By MATTHEW VARI
Sunday, May 1, 2016 (PNG)
EXPERTS in e-commerce marketing platforms from APEC Business Advisory Council China were given a first-hand rundown of the state of internet service provided in the country and how adopting an outward e-commerce market would be a challenge locally, which raised many eyebrows.
During the question and answer session of the E-commerce in SME Summit held on Monday, ABAC PNG Member and CEO of Manufacturers Council of PNG, Chey Scovell, gave a snapshot of the issue of internet connectivity, cost, and reliability in the country and what requirements are needed to run standard e-commerce marketing operations.
“One of the areas like to ask about is the importance of the supporting infrastructure for e-commerce. A number of the speakers made reference to a report - within that report it is noted that Papua New Guinea is the second most expensive internet and one of the worst services,” Scovel said.
“It took me 17 minutes to download the DHGates application on Mobile and I wasn’t able to actually look at any of the products.”
“In terms of e-commerce working, what are considered industry norms within the industry?”
“I am an advocate for industry here, and when we are having dialogues with our government officials to encourage them to set a benchmark. What would be that benchmark, because certainly in my involvement with APEC a couple of years back, they used to talk about the average person having maybe 10 gigabyte a month in PNG?”
He said that many users at the high end are still using four or five hundred megabytes on average monthly at the high end of data, with the average user with less than 100mb along with chronic slowness of service also.
“For all these platforms seen today what would be the recommended levels of the speed and cost factor for it being a viable platform?” Scovell asked GoogleInc Executive Elodie Benoist.
Director for GoogleInc International, Ms Benoist said that with the e-commerce platform there wasn’t a particular benchmark- however the issues experienced with the internet in the country would be an issue going forward.
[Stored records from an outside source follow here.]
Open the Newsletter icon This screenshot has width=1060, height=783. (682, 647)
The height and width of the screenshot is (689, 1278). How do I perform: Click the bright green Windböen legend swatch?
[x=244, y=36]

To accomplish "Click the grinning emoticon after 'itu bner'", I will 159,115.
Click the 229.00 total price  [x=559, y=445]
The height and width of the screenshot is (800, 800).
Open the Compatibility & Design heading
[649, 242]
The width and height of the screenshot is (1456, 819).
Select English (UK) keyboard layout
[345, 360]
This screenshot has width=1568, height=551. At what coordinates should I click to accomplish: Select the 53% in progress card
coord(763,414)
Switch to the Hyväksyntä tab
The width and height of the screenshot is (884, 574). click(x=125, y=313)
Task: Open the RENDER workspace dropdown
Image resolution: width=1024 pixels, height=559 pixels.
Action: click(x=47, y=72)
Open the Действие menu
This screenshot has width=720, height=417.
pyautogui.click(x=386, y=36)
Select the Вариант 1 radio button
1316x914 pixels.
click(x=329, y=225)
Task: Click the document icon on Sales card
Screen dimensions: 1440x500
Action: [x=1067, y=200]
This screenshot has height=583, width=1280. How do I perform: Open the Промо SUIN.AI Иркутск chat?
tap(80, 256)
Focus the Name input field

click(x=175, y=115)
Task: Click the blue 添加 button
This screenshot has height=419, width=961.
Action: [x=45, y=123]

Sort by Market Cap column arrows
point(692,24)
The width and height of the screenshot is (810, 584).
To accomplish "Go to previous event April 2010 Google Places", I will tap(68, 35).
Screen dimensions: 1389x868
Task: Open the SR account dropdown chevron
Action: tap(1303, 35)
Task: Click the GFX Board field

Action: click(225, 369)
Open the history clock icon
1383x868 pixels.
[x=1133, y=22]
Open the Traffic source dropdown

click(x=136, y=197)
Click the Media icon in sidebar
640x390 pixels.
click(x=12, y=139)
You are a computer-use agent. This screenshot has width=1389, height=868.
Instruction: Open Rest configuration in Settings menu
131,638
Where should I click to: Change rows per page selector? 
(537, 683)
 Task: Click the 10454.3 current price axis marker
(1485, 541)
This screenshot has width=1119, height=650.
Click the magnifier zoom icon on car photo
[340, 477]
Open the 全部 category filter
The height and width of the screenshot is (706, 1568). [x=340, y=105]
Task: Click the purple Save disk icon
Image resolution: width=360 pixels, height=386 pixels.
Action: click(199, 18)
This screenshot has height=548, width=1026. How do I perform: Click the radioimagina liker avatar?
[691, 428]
“I do not know any particular benchmark; I can tell you that 17 minutes sounds like pretty high- should definitely not be that long to download an app,” she said.
“But it does sound like a definite challenge in this country and obviously you have said I can agree with, that in order for e-commerce access, any opportunities first are to make it possible in this country.”
“I was just looking at the internet penetration in this country is under 10 percent which obviously is very very low, especially in a developing country you would expect it in the likes of 40-50 percent.”
She added, however, that despite a lot of room for improvement- the mobile space could be the main area to develop.
“A lot of markets, where PNG can be one of those, are skipping all the desktop internet penetration and going straight to mobile,” Benoist added.
ABAC China’s Trust and Safety Cross Border E-Commerce representative Daniel Scarpato added that despite the challenges faced in access and reliable internet- the country has the highest attention to develop a mature e-commerce ecosystem in a short span of time out of any other country that has ever developed an e-commerce system.
“Basically I know that country is going to be adding more internet takers in the future and there are a lot of efforts being made to bring internet to more of the population.”
“I think that it just has to do with the amount of people that have access to internet in order for the size of the market in Papua New Guinea before anything else can start happening, but once that happens as the speaker from Google said it is going to be very quick.”
“The second that large portions of the population get access to the internet so many kinds of different innovative models can be applied to the country,” Scarpato said.